Ele disse que Zveiter seria absolvido no caso Cirella, que ele seria candidato presidência do Tribunal(mesmo sem poder) e venceria a eleição, a minha própria cassação às vésperas da eleição de 2016 e outros fatos que o meu marido não trouxe à tona porque o referido cidadão envolveu nomes de pessoas que podem estar sendo vítimas de uma leviandade por parte do interlocutor. Este mesmo falou inclusive sobre a operação chequinho referindo-se a ela como um trunfo que eles teriam nas mãos. E disse ainda que Zveiter foi procurado por políticos de Campos acompanhados por um delegado e um promotor. E que se Garotinho denunciasse o magistrado ele colocaria um juiz para se unir ao grupo, do delegado, promotor e dos tais políticos.

Eles citaram nomes?

Não quero dar mais detalhes desse assunto, até porque à época que o Garotinho me relatou tais fatos decidiu que trataria deste assunto junto ao Conselho Nacional de Justiça para não expor outras autoridades que podem estar tendo os seus nomes usados indevidamente.

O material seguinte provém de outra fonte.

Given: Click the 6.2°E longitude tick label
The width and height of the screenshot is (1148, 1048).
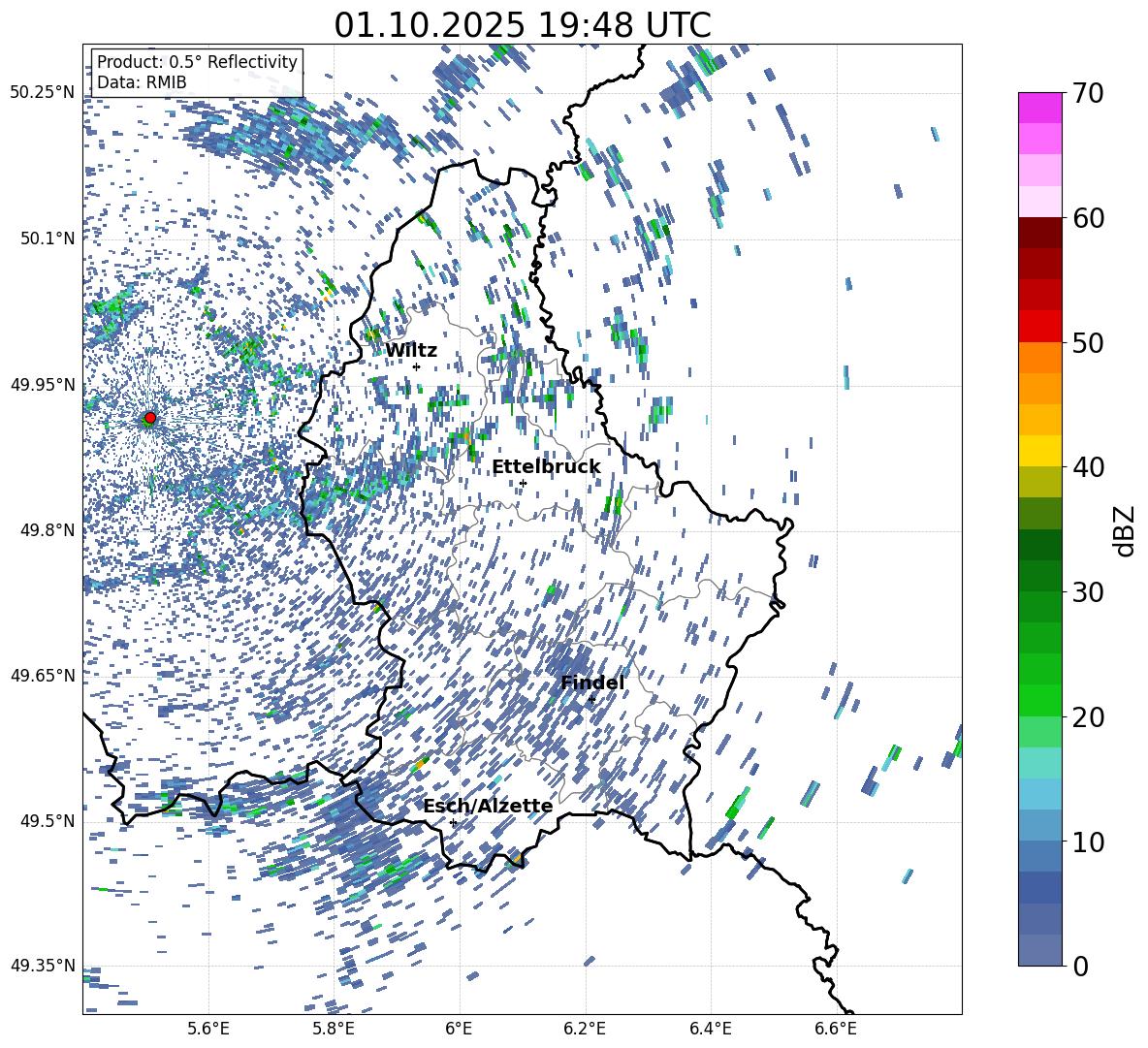Looking at the screenshot, I should 585,1029.
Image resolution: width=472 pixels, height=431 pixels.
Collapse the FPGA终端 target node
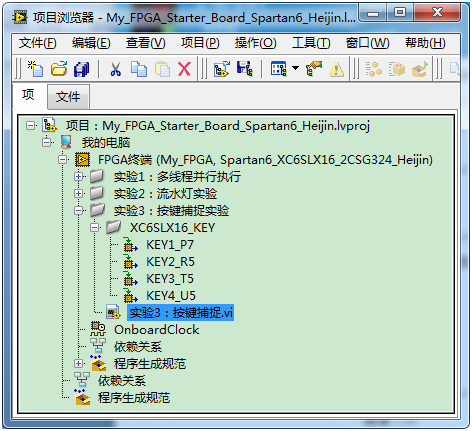(x=63, y=159)
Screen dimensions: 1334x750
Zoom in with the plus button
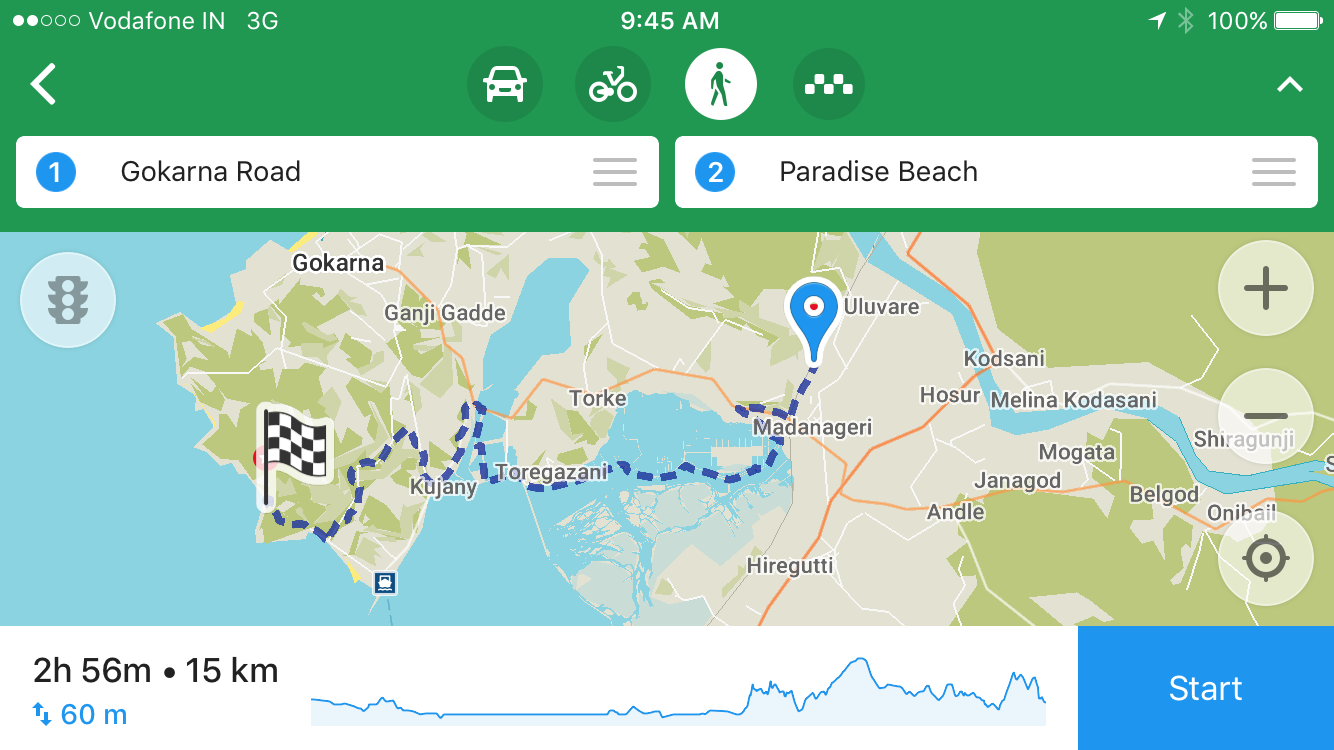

Ele tem como provar tudo que ocorreu.

A senhora está dizendo que a operação Chequinho foi uma retaliação?

Sim! Foi. Como também a primeira prisão do Garotinho. No dia 4 de novembro o meu marido protocolou na PGR(Procuradoria Geral da República), em Brasília, complementos a denúncias que havia feito em 2012 contra o grupo de Cabral e acrescentou denúncias contra Zveiter e outros. Na ocasião ficou agendado um retorno a PGR para entrega de mais documentos, se não me falho a memória, no dia 24 do mesmo mês. E o que aconteceu antes disso? No dia 16 prenderam o meu marido.

A senhora está afirmando que aquela prisão pode ter sido motivada para impedi-lo de voltar à PGR para complementar as denúncias?

Você não acha muita coincidência que agora também ele tenha sido preso no dia seguinte a uma audiência onde se recusou a fazer uma retratação ao senhor Zveiter? Garotinho, inclusive, nesta audiência pediu para utilizar a excessão da verdade para provar tudo que disse e esta audiência está marcada para o próximo dia 25, segunda-feira. Creio que será remarcada.

A senhora acredita que o desembargador Luiz Zveiter tenha ascendência sobre o promotor Leandro Manhães?

O caso do promotor é outro. O Garotinho o denunciou muito antes da operação Chequinho por cometimento de vários crimes, inclusive, é inacreditável não se tenha reconhecido a suspeição de um promotor que responde a um procedimento de investigação criminal no Ministério Público do Estado cujo autor da denúncia é o Garotinho.

Quais fatos o Garotinho apresentou contra o promotor Leandro Manhães?

Vou tratar genericamente do assunto pois sei que foi decretado Segredo de Justiça desse caso, mas posso afirmar sem entrar em detalhes que o Garotinho denunciou o promotor como integrante de uma organização criminosa, que possui “laranjas” para esconder seu verdadeiro patrimônio. Entre eles, um policial civil que o Garotinho também já o denunciou na Corregedoria da sua instituição. São muitos crimes, mas por estar em Segredo de Justiça, não posso me estender. Tudo que o Garotinho entregou ao Grupo de Combate ao Crime Organizado do MP está documentado.